For one thing, we routinely set up our inmates for failure once they get released. They leave prison and have to register with their home county as a convicted felon. They have to declare that fact on every job or rental application they fill out. Most doors shut in their face at that point. Their options are extremely limited — if not entirely non-existent. If they don’t have the support of family or friends, they probably have next to nothing waiting for them on the outside.
It’s emotional torture worrying about someone who is trying to survive a stint in prison, to get on the phone with your friend and hear harrowing stories about the violence that goes on there when the understaffed corrections officers are not around.
But again, standing on the outside, there’s nothing you can do except decide between worrying yourself sick about it, or putting it out of your mind altogether because you can no longer cope with it emotionally. What a choice.
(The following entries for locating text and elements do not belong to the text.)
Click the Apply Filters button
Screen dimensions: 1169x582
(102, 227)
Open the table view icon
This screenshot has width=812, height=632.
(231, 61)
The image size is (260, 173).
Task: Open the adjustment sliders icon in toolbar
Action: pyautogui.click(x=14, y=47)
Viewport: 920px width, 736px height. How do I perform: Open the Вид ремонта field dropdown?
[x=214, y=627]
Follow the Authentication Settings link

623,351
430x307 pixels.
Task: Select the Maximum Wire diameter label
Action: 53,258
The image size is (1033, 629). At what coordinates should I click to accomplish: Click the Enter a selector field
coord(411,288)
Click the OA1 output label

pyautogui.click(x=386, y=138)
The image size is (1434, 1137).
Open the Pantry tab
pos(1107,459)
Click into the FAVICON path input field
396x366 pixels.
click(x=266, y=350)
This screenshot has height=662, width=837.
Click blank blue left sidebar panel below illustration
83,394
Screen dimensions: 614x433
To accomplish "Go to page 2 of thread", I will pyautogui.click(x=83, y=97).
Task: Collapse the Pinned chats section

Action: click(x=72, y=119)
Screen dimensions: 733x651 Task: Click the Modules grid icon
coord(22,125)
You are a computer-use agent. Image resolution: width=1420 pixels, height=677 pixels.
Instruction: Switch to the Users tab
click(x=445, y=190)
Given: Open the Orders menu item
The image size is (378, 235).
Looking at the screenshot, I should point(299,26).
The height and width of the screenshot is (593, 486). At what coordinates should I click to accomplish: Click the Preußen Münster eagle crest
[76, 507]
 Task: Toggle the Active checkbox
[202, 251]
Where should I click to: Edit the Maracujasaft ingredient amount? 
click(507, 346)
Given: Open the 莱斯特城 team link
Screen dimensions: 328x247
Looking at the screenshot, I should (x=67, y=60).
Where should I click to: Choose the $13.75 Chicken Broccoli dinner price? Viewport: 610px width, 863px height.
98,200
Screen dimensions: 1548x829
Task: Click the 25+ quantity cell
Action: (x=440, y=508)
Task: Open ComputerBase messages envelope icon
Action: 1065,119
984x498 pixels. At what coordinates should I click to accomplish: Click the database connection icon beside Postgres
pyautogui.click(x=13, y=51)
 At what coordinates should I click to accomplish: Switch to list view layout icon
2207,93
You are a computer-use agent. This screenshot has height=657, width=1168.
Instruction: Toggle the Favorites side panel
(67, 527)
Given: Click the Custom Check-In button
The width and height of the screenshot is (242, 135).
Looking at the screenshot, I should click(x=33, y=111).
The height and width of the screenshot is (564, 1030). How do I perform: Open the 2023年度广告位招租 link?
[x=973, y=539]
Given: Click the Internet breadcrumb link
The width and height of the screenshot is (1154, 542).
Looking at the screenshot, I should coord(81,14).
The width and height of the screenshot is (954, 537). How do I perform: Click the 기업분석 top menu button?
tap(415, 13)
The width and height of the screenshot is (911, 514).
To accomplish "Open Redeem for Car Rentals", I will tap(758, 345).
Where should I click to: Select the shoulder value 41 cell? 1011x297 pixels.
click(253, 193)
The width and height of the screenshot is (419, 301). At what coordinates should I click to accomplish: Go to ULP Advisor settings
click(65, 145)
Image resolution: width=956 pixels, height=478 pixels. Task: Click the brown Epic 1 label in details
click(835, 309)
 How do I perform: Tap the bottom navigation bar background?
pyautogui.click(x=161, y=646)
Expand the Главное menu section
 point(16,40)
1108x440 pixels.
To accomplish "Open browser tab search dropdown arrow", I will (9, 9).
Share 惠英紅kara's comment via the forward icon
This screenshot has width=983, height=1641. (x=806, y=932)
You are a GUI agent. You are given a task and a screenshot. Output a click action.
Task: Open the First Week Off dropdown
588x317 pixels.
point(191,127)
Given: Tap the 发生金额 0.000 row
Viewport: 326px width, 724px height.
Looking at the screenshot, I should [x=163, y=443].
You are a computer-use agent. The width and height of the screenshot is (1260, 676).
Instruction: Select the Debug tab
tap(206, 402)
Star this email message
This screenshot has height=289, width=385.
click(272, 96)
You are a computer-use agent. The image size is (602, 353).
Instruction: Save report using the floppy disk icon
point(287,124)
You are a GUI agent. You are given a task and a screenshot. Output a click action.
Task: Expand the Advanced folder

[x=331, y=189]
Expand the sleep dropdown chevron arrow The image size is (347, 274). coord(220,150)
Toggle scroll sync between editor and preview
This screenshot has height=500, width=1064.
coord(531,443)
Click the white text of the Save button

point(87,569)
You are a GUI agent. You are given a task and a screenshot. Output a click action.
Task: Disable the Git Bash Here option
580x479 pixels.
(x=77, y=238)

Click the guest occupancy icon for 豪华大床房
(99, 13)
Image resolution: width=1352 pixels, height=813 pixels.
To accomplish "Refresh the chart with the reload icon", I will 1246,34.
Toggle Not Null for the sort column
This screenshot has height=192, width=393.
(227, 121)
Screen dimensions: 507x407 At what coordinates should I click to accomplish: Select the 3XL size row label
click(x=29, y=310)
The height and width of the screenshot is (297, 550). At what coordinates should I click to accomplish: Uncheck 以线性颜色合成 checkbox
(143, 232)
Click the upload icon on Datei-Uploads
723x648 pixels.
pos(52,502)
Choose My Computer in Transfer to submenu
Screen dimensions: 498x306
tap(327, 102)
And thinking about those tough Law ‘n Order folks, I often wonder ….
How many of the folks who say inmates deserve every misery they endure would feel the same way if a loved ones had one too many drinks at a party, figured they were okay to drive home, and then …
Or if a family member forgot to pay some old speeding tickets, had their driver’s license revoked, and figured they could still operate a motor vehicle before they find the cash to pay those tickets … except they never expected to see those flashing lights behind them …
My friend isn’t a career criminal. He’s a nice 24-year-old kid who got into a bad fight at a party. I worry about what two years in prison will do to him.
And standing on the outside, I dread the thought of not knowing how many more eerie, unsettling VINE messages I’m going to be listening to before it’s all over.